Queridos hermanos y hermanas:

             Desde esta Palabra quiero animaros y junto a vosotros a todo el ministerio de Dios a que con el ejemplo de nuestras vidas podamos decir a todos los hombres, a los que creen primero, que somos capaces de vivir con autenticidad y entrega a la vida según Dios en nosotros. Esa vida de Dios que se ha manifestado en el Mesías, esa vida de Dios que hemos acogido por una decisión y reafirmada en nuestro bautismo, es la vida que nos hace crecer en muchas dimensiones hondas y profundas. Este camino de vida capacita al ser humano para transformar el mundo, a quienes aún no han podido creer podamos nosotros ser capaces de hacerles creer incluso poderles decir que abran sus vidas a la plenitud de la vida, que es El Eterno y su palabra, sin miedos. Dios no rompe pero si restaura, Dios no destruye pero si edifica, Dios no limita pero si dirige, Dios no quita libertad; Dios ofrece la verdadera libertad.

Pedir al Eterno, nuestro Dios, que seamos capaces de comunicar a quienes no creen que el “SÍ” al Creador de todas las cosas es el desafío mas grande que tiene el ser humano para vivir verdaderamente una vida en plenitud.

Hermanos, tenemos que ser capaces de predicar en este mundo un “NO” a la muerte y un “SÍ” a la vida. Decir “NO” al ataque de la muerte que, a menudo, se presenta con aires y con máscaras de vida, pero que destruye la vida. Cuántos enfrentamientos, cuántas situaciones que, ciertamente, no hacen feliz al ser humano, cuántos proyectos que se nos presentan en todos los órdenes de la vida para dar vida y, sin embargo, son proyectos de muerte que descartan a unos para poner a otros, enfrentan a unos con los otros...

En el Señor, descubrimos algo distinto y la humanidad está expectante. Su palabra y su mensaje nos manifiestan claramente la expectación.

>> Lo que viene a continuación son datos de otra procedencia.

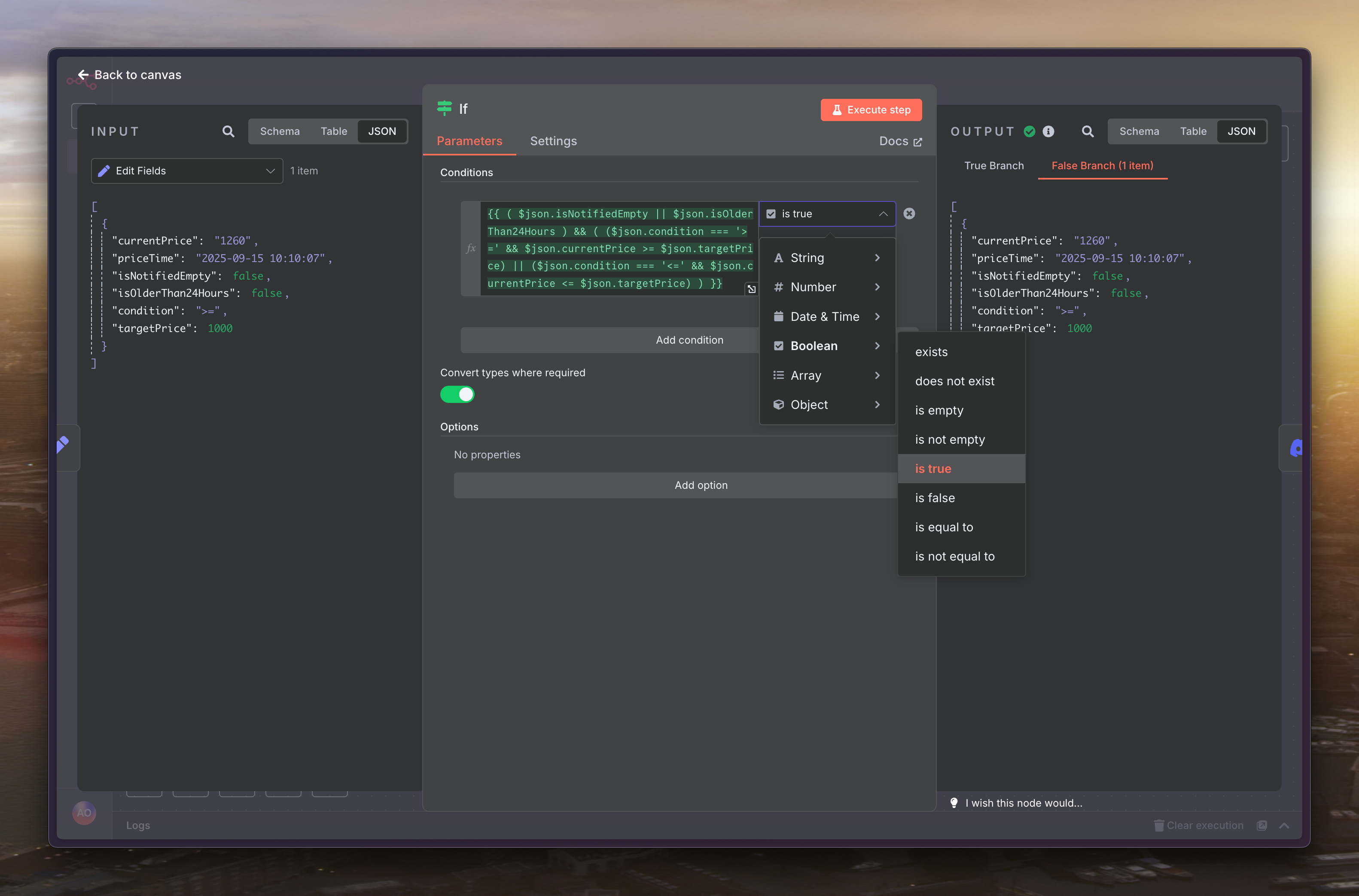Viewport: 1359px width, 896px height.
Task: Switch OUTPUT view to Table
Action: [1193, 131]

El pueblo de Israel estaba expectante, porque todo ser humano necesita salvación, necesita dirección, necesita vida, necesita proyectos. Pero proyectos que no destruyan, proyectos que nos unan. Como el pueblo de Israel lo ha experimentado y sigue esperando a su redentor, esta humanidad está expectante.

 

Decirle a la humanidad que el que viene puede más que nosotros, que no merecemos siquiera desatarle sus sandalias, que viene el Poderoso de Israel. Decirle que Él está encima de nosotros y a Él nos hemos abierto para vivir una vida en abundancia. Ser capaces de decirle que su poder obra en nuestras vidas para paz, humildad, servicio y gozo y que el temor nos ha abandonado porque confiamos plenamente en su fidelidad.

 

ELLA, LA HUMANIDAD, ESTA EXPECTANTE. ¿Y TÚ?.....HÁGASE PRONTA ESTA RESPUESTA EN NUESTRAS VIDAS.